The media devoted extensive coverage to these small factions. In my encounters with the Convoy I didn’t experience any anti-social activity. On the contrary, I found them friendly and welcoming.
One very hot festival afternoon, I was told that there was a sauna in their Peace Camp. It sounded good to me. What I found was a large makeshift tent constructed from a circular wall of straw bales which was entirely covered by black plastic sheeting. Inside, a few dozen naked people sat, backs to the bales, round a central stove that was hyper-heating the air. The nudity was in no way sexual, just made obligatory by the inside temperature.
I reckoned that this, followed by a cold shower, would be refreshing. I duly joined the sweating circle. In the dim light, someone passed me a spliff. I took a couple of drags and passed it on. More followed. Feeling suddenly highly heady, I asked the next person who passed me a smoke what was in it. “I dunno exactly,” came the reply. “They’ve put about twenty-three different drugs into it.”
A couple more tokes and I knew this stuff was too strong for me. Dressing with clumsied difficulty, I crawled away. As I struggled to stand, it occurred to me that food might help.
I found a stall selling slices of cake. Holding out some money, I managed to ask for a piece. “We’ve loads of different kinds. Which do you want?” OMG! They want me to make a decision. How…? I stood there swaying indecisively. “How about this one?” said the voice. “It’s got chopped nuts and sultanas in it.”
Seconds later, half a centimetre tall, I was inside the slice, crawling through a thick and sticky soil of cake, checking out the boulders of fruit and nut. The following day, those staffing the stall would tell me that I’d stood there for ages, wriggling strangely and waving my arms around.
The next thing I remember of that day was being tapped on the shoulder by a concerned stranger. Four hours had passed. It was seven o’clock in the evening. The sun was going down. I was bent over a running water-tap with a toothbrush in my hand.
I told the man that I was trying to remove bits of nut and sultana from between my teeth. “I think you’ve done that,” said the stranger. “You’ve been here brushing your teeth for more than an hour and your gums are bleeding quite badly.” My feet felt wet. I looked down. I was standing in a deep pool of tap water which was dyed dark red with my blood.
My final story, also set in the early eighties, concerns Gaynor’s best friend from her student days. She and Gaynor had hitch-hiked to Glastonbury Festival. In those days, it was a much more primitive affair than it is now. The toilet facilities consisted of a long deep ditch across which had been laid an arrangement of planks supporting seats with circular holes. This was one of those rainy years when the site had become a mud-bath. The sides of these ‘shit-pits’ had been gradually eroded, leaving gaps. Stoned and drunk one dark night, Gaynor’s friend failed to spot a particularly wide gap.
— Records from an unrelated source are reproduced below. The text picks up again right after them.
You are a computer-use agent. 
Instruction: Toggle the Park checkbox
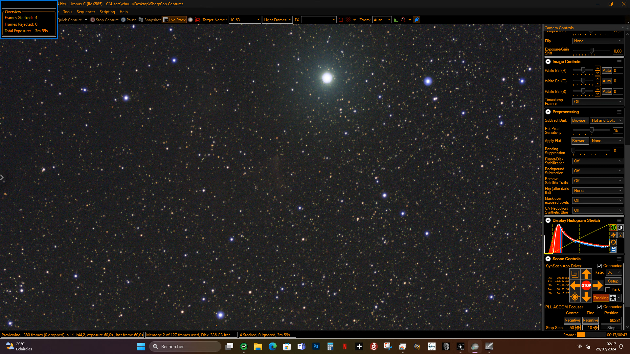pos(608,289)
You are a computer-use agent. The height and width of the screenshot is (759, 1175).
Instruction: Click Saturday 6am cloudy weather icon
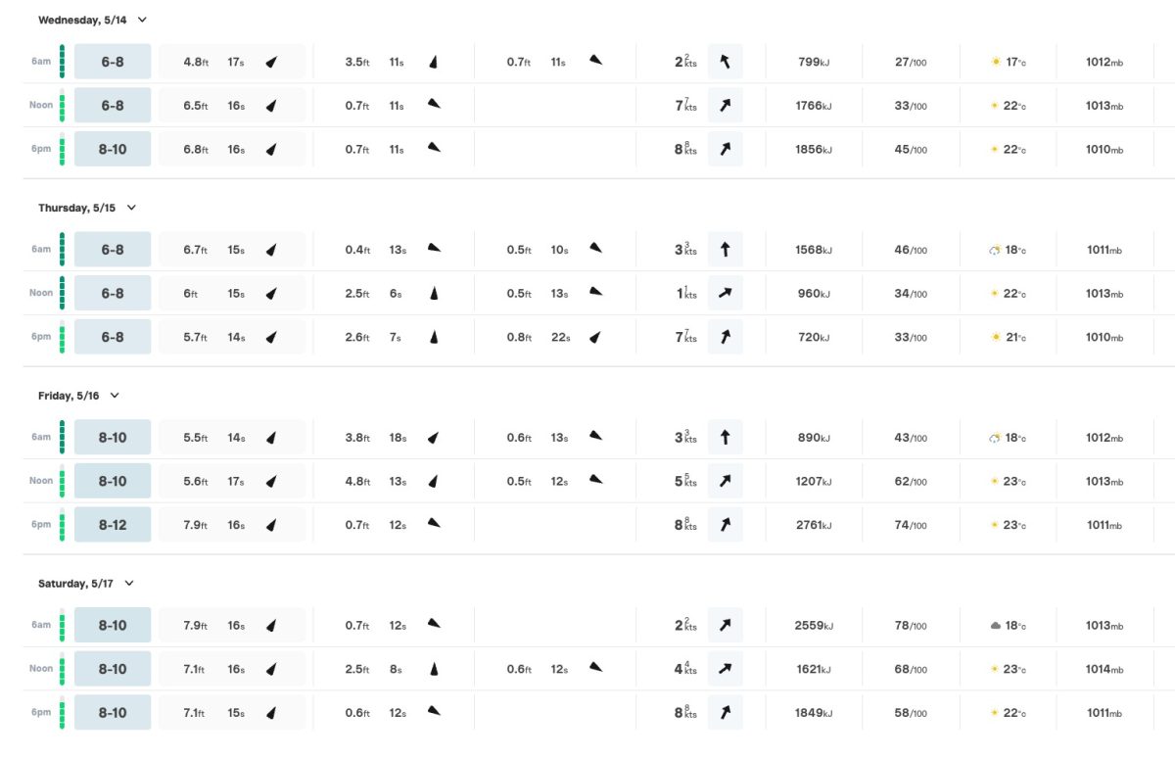996,626
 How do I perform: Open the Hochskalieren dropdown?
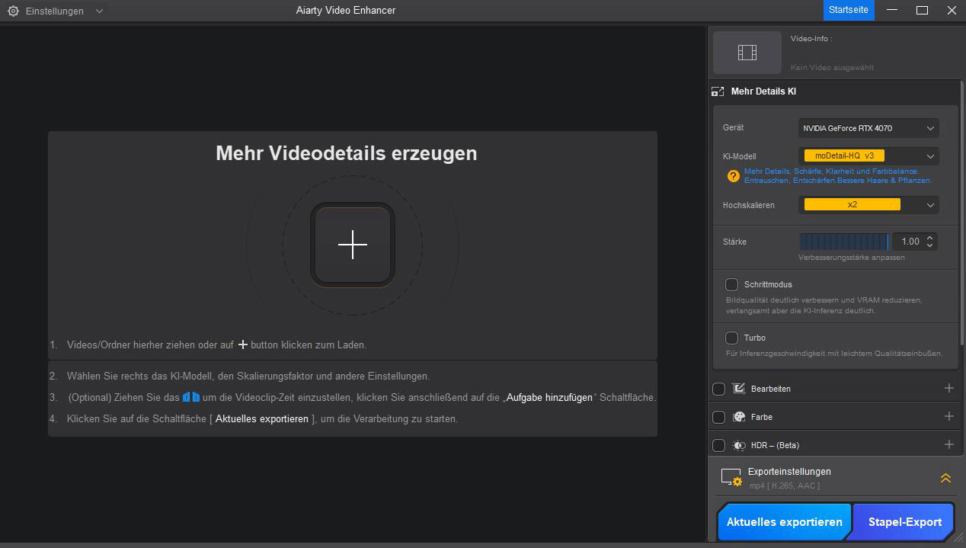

Stepping forward, she promptly slid from sight to find herself standing armpit-deep in a sea of human excrement and urine. Her friends were unable to rescue her and no one seemed willing to help. She might have remained there for hours if it hadn’t been for one courageous youth who risked his own safety to reach down, firmly grab one very brown and slippery hand and drag her out.
Cold-tap hoses offered the site’s only washing facilities. Though the poor woman subjected herself to numerous ice-cold dousings, these did little to reduce the persistently overpowering stench. That night, though cold and wet, she slept outside the tent. The task of hitching home the next day became a long and embarrassing one for Gaynor and her friend, as several of their lifts turned out to be brief ones with the driver stopping and telling the pair to get out.